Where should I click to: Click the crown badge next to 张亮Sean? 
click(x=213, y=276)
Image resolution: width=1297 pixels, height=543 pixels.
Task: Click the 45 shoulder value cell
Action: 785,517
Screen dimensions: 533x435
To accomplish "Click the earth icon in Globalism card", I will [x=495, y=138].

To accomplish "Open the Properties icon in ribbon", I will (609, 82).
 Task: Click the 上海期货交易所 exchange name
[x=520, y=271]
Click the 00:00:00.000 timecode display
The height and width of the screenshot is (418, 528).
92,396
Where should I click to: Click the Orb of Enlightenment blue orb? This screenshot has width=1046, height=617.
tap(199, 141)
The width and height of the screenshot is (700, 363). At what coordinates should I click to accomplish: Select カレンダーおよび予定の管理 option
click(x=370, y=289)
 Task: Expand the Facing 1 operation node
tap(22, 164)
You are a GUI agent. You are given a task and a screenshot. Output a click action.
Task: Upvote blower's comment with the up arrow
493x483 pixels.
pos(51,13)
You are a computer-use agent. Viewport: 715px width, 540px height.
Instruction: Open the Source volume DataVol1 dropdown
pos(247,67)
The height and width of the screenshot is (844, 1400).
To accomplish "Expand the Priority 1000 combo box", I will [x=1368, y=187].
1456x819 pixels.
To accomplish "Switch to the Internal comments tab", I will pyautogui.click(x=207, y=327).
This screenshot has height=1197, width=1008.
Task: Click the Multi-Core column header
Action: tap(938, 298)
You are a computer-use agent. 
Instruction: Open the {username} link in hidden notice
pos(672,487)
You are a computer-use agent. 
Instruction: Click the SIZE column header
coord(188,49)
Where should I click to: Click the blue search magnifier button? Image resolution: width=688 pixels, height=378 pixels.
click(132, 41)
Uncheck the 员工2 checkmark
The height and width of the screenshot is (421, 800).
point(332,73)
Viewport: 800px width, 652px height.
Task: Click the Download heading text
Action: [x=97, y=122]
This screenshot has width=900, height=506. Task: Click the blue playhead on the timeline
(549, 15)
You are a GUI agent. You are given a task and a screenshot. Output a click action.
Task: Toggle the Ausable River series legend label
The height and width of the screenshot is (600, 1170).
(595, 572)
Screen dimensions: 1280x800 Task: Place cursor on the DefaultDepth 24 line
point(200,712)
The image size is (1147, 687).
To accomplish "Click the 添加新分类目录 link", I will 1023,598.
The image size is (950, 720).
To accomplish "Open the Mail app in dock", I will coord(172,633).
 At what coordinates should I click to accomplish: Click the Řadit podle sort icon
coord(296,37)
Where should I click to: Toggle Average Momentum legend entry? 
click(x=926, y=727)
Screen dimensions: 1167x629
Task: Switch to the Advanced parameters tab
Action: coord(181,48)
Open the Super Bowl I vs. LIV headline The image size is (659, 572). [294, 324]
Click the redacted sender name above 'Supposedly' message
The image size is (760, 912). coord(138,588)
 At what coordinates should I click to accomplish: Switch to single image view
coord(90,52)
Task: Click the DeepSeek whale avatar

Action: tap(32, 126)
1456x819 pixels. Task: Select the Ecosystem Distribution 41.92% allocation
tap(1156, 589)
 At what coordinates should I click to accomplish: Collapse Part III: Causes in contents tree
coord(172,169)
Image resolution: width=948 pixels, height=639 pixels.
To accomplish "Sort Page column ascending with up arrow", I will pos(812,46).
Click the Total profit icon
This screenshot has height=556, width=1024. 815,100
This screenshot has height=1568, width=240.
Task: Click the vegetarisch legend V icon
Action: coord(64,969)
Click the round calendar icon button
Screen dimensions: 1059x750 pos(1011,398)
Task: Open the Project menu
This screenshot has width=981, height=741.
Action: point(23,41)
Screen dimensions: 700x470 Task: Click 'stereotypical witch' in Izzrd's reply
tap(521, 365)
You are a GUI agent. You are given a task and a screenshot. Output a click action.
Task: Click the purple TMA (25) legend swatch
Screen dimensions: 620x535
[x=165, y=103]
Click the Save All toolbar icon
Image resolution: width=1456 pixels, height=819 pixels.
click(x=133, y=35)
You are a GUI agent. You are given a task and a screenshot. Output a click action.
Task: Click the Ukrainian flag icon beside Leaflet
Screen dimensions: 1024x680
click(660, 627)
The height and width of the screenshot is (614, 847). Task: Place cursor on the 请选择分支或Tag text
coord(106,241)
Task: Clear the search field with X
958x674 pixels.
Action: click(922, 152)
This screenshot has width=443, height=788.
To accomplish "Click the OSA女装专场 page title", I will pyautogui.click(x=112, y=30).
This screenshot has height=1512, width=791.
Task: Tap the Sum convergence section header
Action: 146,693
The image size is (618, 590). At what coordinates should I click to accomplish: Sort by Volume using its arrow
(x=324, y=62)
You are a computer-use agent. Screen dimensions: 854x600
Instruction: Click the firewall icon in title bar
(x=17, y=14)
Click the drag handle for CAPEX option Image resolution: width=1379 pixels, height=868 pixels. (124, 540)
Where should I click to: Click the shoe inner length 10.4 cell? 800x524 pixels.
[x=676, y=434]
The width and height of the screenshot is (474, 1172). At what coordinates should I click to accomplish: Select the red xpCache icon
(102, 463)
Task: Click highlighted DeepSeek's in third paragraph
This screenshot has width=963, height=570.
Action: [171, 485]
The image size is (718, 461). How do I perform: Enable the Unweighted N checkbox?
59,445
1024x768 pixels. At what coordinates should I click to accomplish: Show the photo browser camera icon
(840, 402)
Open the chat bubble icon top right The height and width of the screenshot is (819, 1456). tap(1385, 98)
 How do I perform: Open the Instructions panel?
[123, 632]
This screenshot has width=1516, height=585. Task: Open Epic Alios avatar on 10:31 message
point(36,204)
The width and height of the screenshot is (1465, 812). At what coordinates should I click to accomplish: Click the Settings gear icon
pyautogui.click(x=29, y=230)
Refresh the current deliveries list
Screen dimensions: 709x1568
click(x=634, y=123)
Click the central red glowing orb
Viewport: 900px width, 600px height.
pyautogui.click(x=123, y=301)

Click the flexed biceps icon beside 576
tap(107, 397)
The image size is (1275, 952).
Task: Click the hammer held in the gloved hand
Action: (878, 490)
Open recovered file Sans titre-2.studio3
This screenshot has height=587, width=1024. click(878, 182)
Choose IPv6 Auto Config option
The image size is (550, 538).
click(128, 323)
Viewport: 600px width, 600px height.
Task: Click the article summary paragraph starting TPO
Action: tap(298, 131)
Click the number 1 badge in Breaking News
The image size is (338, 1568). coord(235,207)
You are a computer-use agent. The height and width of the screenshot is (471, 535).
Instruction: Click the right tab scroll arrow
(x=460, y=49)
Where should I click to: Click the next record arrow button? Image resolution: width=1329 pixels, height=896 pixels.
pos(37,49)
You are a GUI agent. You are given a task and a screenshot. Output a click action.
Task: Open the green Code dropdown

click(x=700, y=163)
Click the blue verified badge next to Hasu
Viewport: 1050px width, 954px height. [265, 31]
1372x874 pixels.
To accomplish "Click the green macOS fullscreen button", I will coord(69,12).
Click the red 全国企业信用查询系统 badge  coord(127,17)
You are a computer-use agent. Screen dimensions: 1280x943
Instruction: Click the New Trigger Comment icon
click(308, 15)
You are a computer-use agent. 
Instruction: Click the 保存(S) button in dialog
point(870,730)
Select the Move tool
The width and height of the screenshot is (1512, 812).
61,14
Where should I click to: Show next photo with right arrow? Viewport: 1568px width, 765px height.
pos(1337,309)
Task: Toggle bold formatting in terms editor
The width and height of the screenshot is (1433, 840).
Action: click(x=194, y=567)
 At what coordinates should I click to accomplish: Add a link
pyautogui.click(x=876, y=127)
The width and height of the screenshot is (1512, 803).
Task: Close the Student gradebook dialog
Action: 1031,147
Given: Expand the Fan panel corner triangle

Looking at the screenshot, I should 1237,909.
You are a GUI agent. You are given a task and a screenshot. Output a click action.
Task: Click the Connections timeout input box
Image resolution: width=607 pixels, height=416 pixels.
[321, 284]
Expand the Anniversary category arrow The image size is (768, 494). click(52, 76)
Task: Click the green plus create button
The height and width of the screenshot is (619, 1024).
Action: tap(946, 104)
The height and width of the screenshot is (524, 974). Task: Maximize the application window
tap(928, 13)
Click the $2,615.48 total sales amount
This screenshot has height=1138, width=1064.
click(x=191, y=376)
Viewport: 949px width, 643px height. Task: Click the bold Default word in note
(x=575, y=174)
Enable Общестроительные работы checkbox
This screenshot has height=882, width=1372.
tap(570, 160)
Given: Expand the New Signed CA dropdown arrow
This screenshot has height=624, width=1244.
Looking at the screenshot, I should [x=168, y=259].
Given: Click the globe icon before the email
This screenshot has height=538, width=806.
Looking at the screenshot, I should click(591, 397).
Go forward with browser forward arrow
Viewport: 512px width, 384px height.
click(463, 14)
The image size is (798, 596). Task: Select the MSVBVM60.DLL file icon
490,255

________________________________________

(The task): Put the lines from the start of the rows above up to and including the line with "tap(199, 141)" into a numbered list, leaving out blank lines.

(Result):
1. Where should I click to: Click the crown badge next to 张亮Sean? 
2. click(x=213, y=276)
3. Image resolution: width=1297 pixels, height=543 pixels.
4. Task: Click the 45 shoulder value cell
5. Action: 785,517
6. Screen dimensions: 533x435
7. To accomplish "Click the earth icon in Globalism card", I will [x=495, y=138].
8. To accomplish "Open the Properties icon in ribbon", I will (609, 82).
9.  Task: Click the 上海期货交易所 exchange name
10. [x=520, y=271]
11. Click the 00:00:00.000 timecode display
12. The height and width of the screenshot is (418, 528).
13. 92,396
14. Where should I click to: Click the Orb of Enlightenment blue orb? This screenshot has width=1046, height=617.
15. tap(199, 141)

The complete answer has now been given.